Note du rédacteur. – Nous nous empressons d’insérer la lettre de M. Matrod ; il n’avait pas besoin de nous requérir, cela sent trop le parquet et la police : il faut que les hommes qui se respectent n’emploient cette expression que le plus rarement possible. Nous distinguons deux parties dans cette lettre, d’abord celle qui s’adresse à M. Dailly, et à laquelle ce chef d’atelier répondra sans doute, car nous avons soin de ne pas assumer sur nous la responsabilité des lettres que notre fonction de journaliste nous fait un devoir de publier, par ces formules : Nous ne doutons pas, et autres pareilles ; aussi, nous n’avons jamais à nous rétracter… Ensuite une partie qui s’adresse au journal lui-même, et à laquelle nous allons répondre brièvement.

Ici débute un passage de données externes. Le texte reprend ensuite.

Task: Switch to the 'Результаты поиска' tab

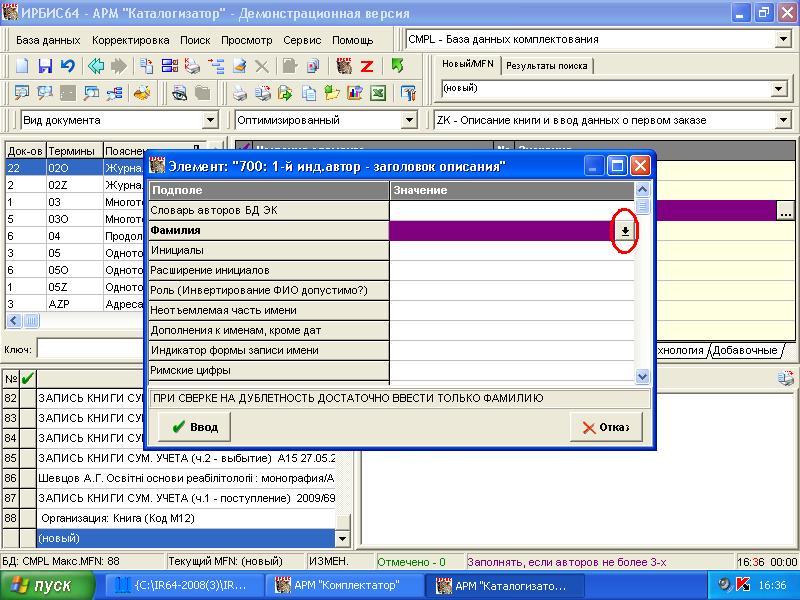Action: pyautogui.click(x=546, y=66)
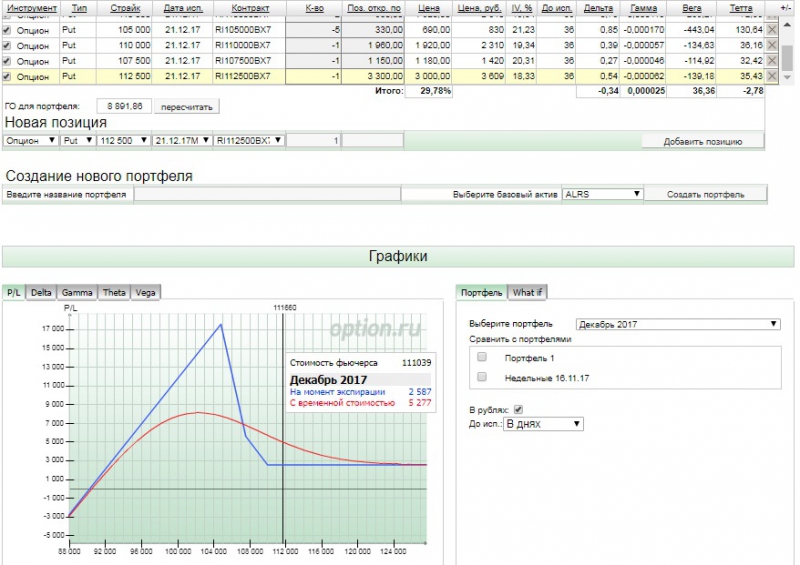
Task: Remove the RI110000BX7 position via X
Action: pyautogui.click(x=772, y=46)
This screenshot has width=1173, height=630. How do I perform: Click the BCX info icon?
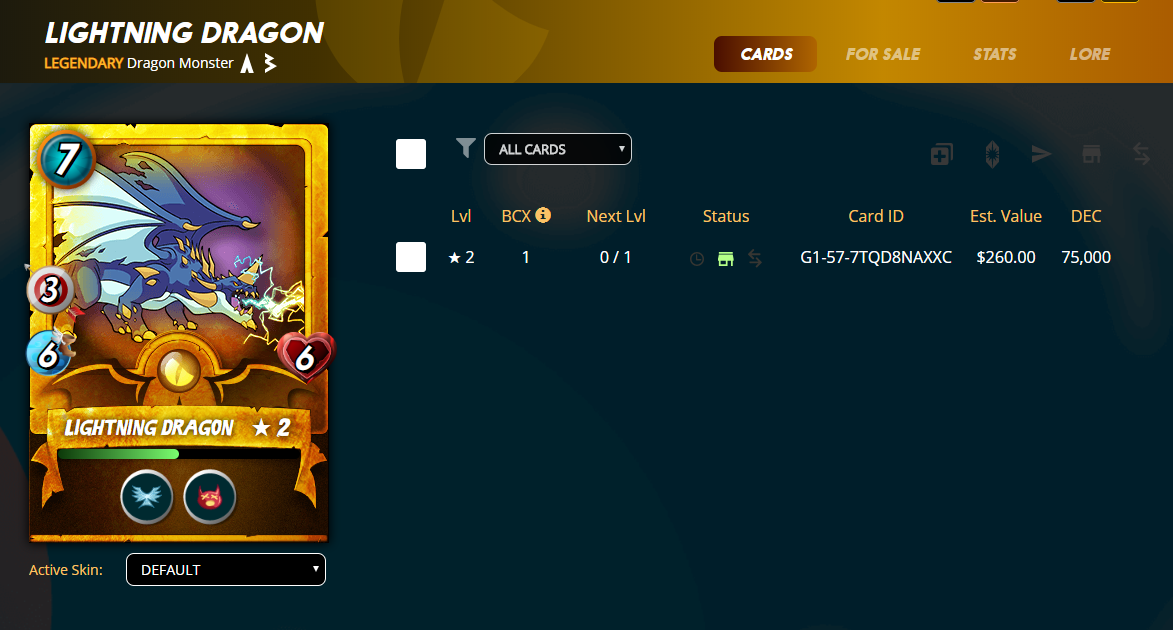543,215

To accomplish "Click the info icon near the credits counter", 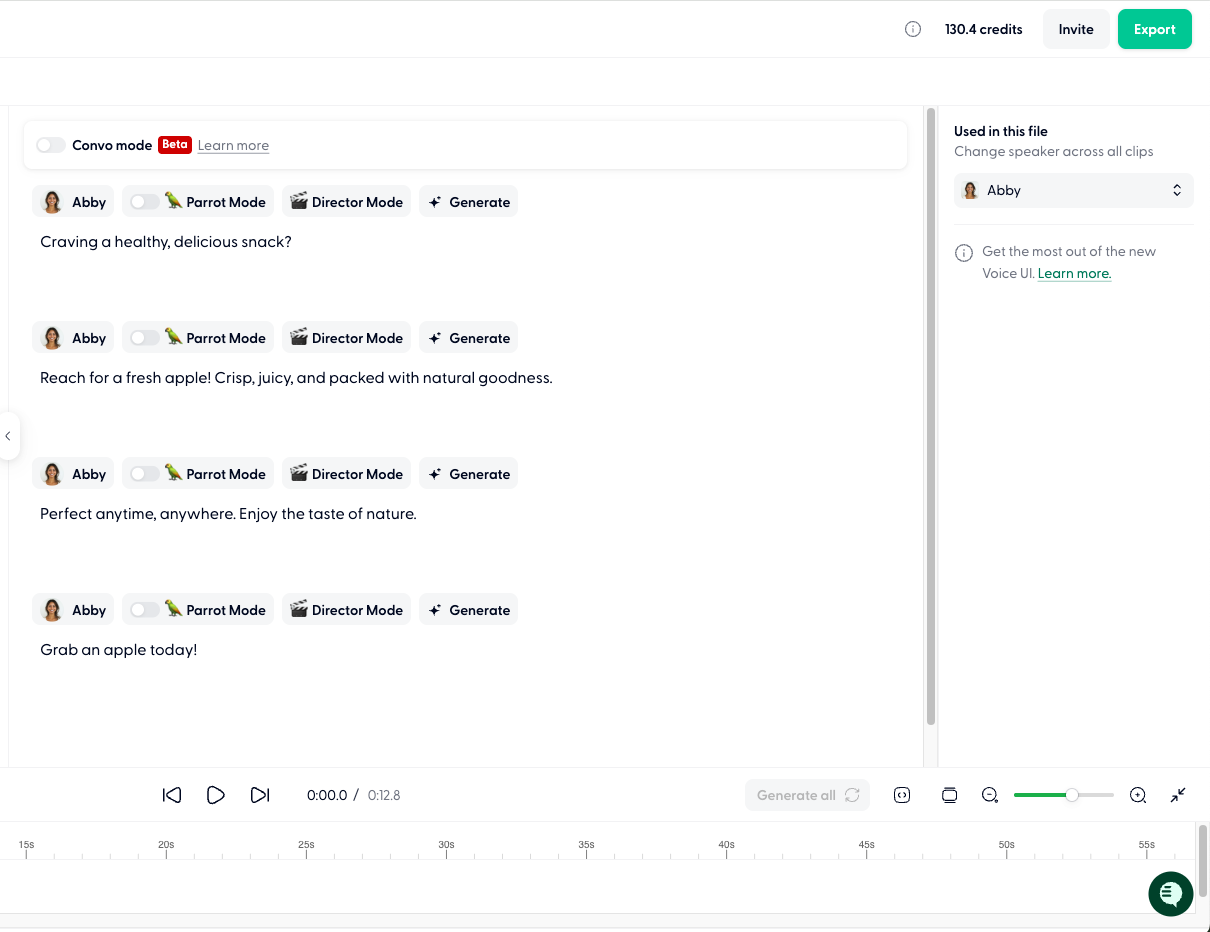I will click(x=912, y=29).
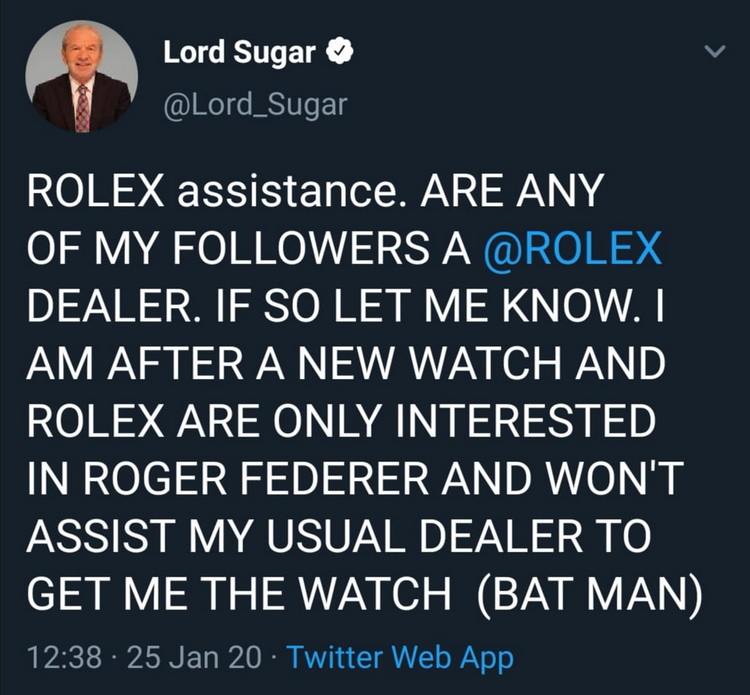
Task: Open the "Twitter Web App" source link
Action: (x=400, y=657)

M. Matrod affecte de répondre fort tard à une lettre dont il a eu connaissance dés le lendemain, et il prend pour prétexte que l’Echo des Travailleurs est ignoré de la plupart des chefs d’atelier. L’Echo de la Fabrique, dont M. Matrod préside le comité de rédaction depuis le mois d’août, a cependant eu soin d’annoncer notre entreprise (ce qui nous évita, dans le temps, le tirage et l’envoi d’un grand nombre de prospectus). Est-ce que depuis cette époque, l’Echo de la Fabrique aurait cessé d’être lu par les ouvriers ? On nous l’avait bien dit, mais nous ne voulions pas le croire. Dans tous les cas, M. Matrod connaît et lit notre feuille. Il n’ignore pas non plus que la plupart des actionnaires fondateurs de l’Echo de la Fabrique se sont ralliés à nous et ont en partie rompu avec ce journal ; que d’autres, par des raisons particulières dont ils ne doivent compte à personne, ont voulu rester dans les deux camps ; et enfin que quelques-uns de ces derniers ont même emprunté les colonnes de notre journal pour faire entendre certaines vérités que probablement l’Echo de la Fabrique n’aurait pas admises. Ce patronage est assez nombreux et influent, pour qu’il ne soit pas permis de dire que nous sommes, en quelque sorte, inconnus dans la fabrique. Nous renvoyons donc l’épigramme de M. Matrod, car c’est vraiment une épigramme, une malice qu’il a voulu faire. Ah ! M. Matrod, prenez garde ! on ne vit pas quand on a tant d’esprit.